**Data listing**.
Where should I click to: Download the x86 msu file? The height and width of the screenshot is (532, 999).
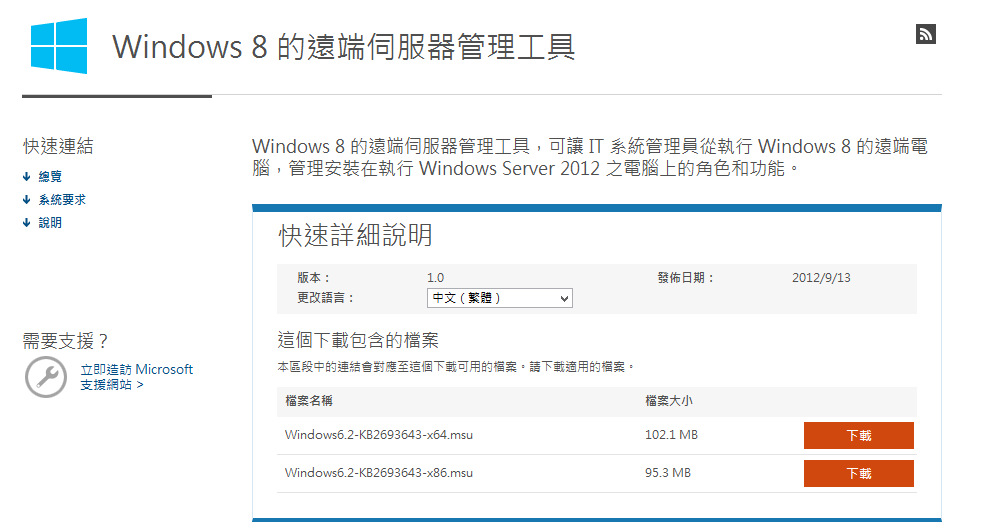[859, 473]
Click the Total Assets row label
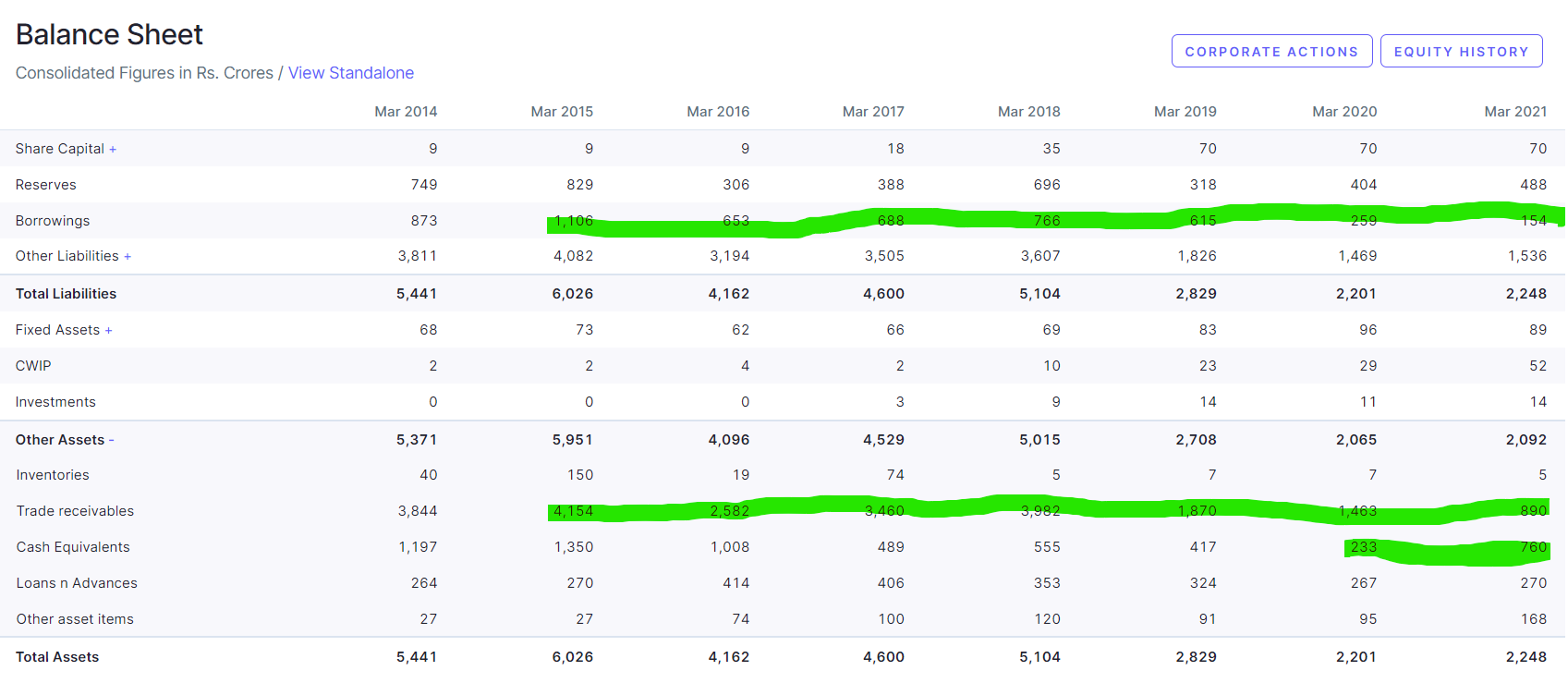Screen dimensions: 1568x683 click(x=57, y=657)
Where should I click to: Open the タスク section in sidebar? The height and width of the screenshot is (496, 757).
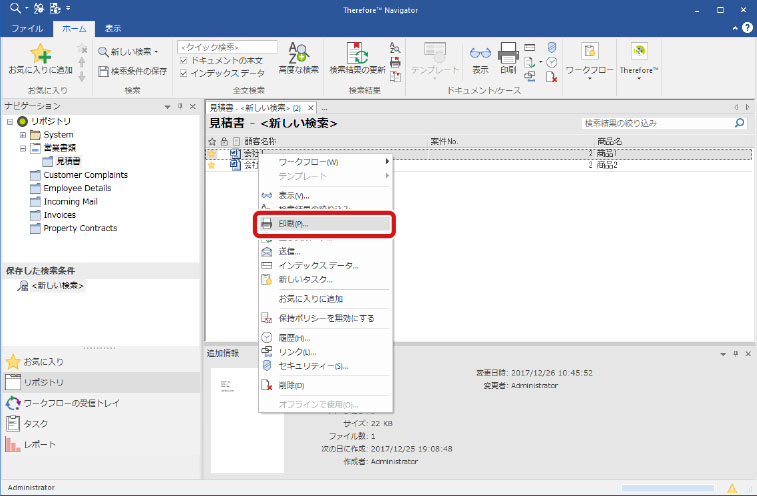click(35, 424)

* * *

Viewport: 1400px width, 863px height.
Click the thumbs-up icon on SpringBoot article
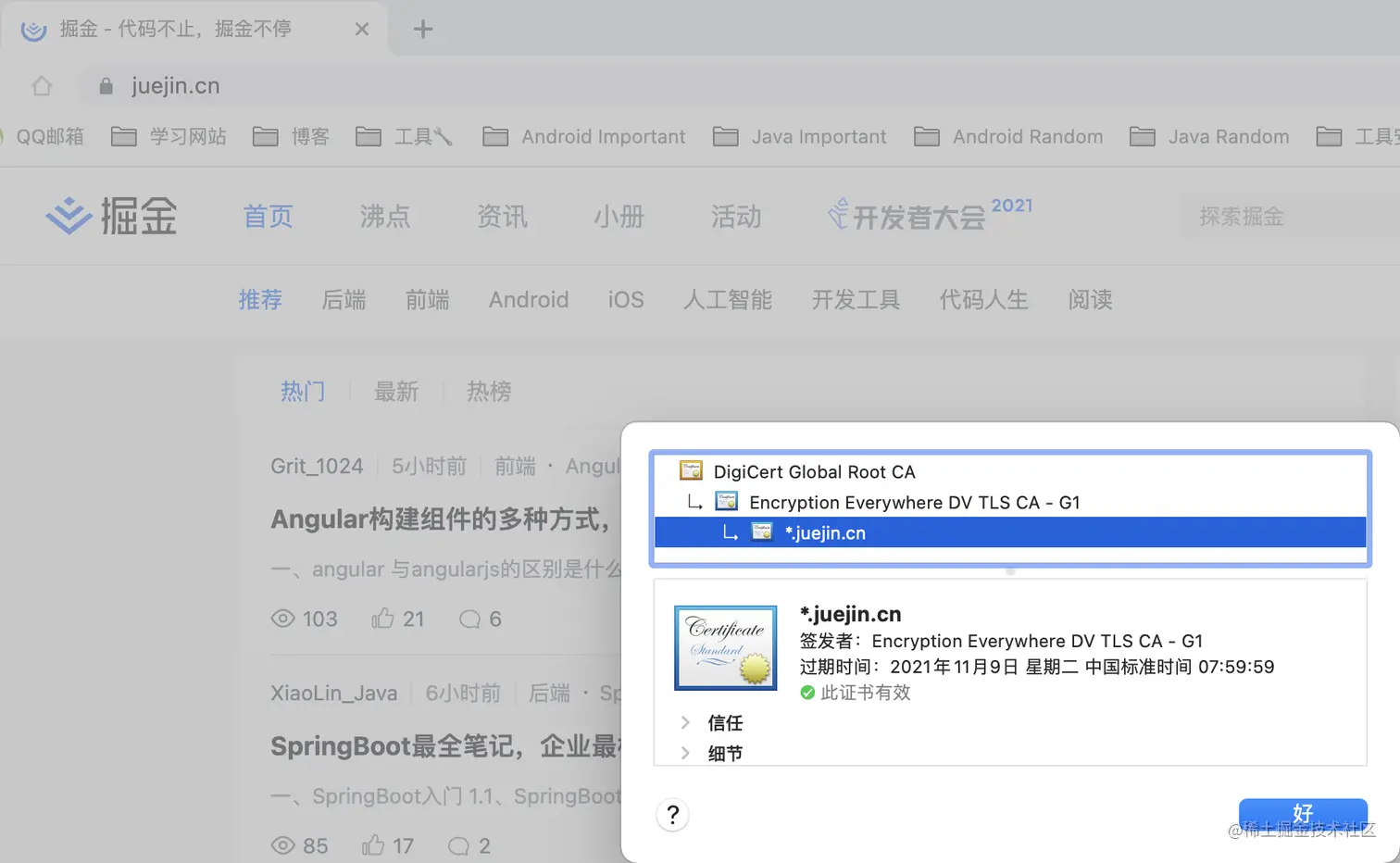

---

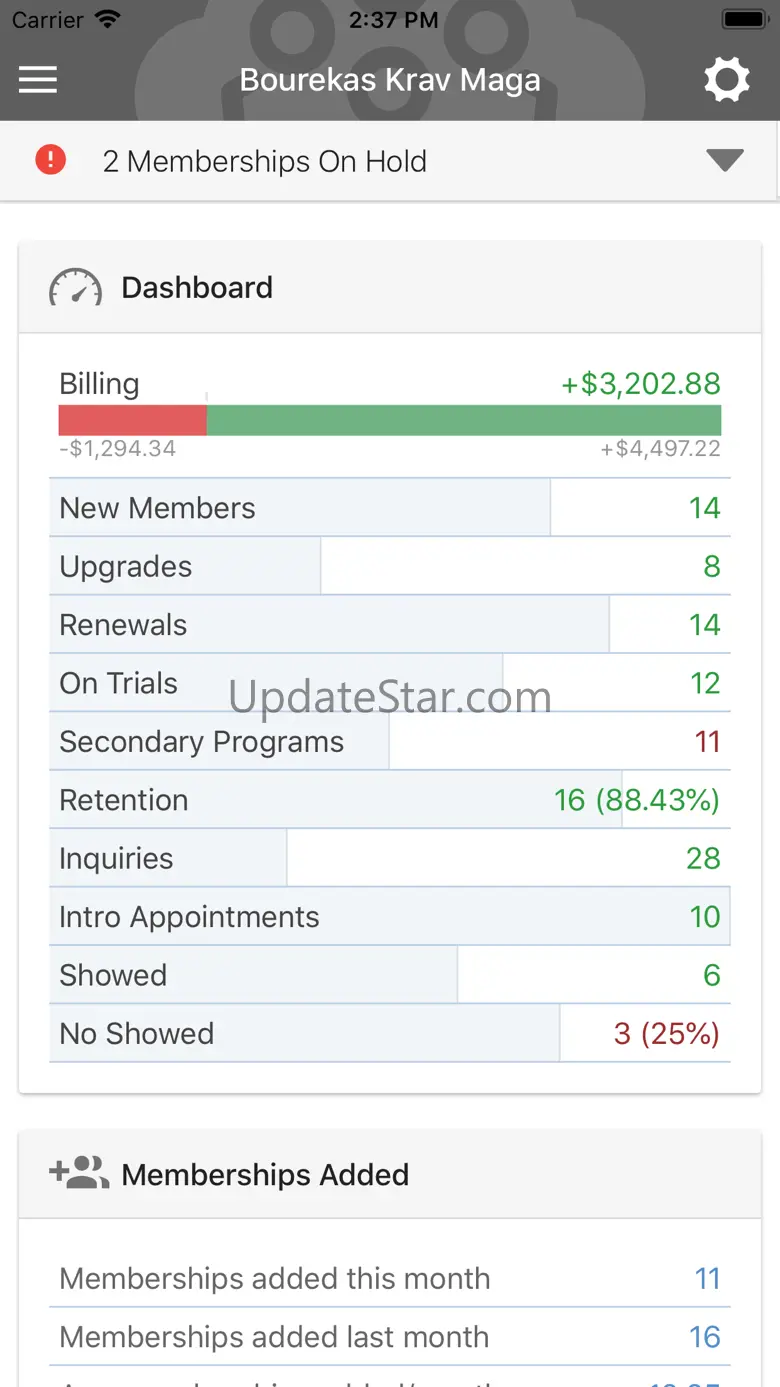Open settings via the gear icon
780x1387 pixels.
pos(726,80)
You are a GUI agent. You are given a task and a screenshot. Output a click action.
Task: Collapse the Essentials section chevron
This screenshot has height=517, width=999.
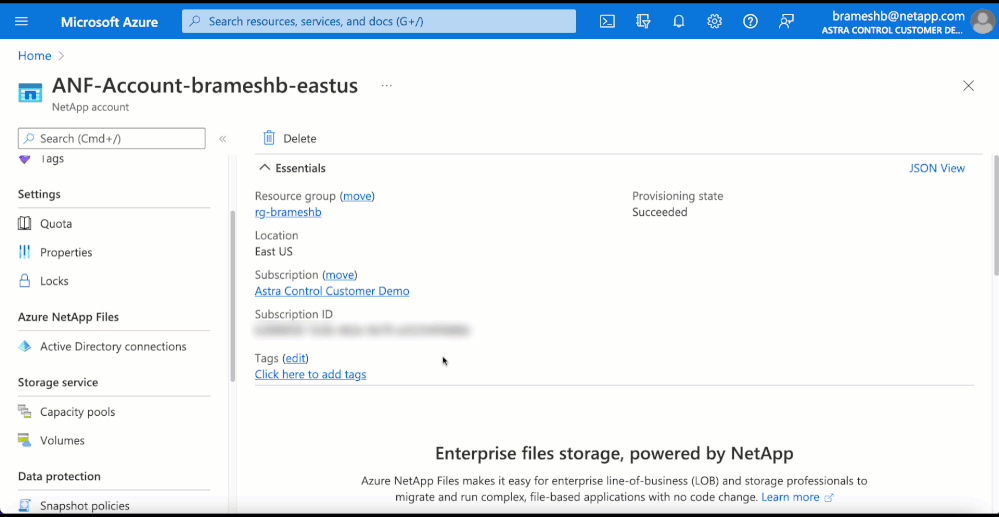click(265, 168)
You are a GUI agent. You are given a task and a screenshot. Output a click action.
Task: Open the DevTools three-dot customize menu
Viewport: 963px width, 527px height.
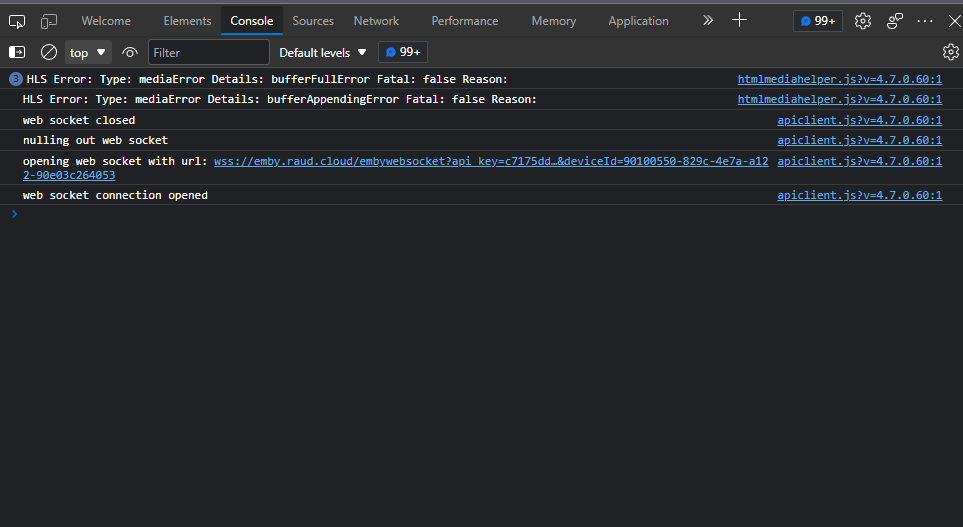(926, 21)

**What is expected**.
Your answer should be the exact lines above from the one with "Viewport: 1400px width, 863px height." through the one with "Click the thumbs-up", both included, and nothing besides.

**Task response**.
Viewport: 1400px width, 863px height.
Click the thumbs-up icon on SpringBoot article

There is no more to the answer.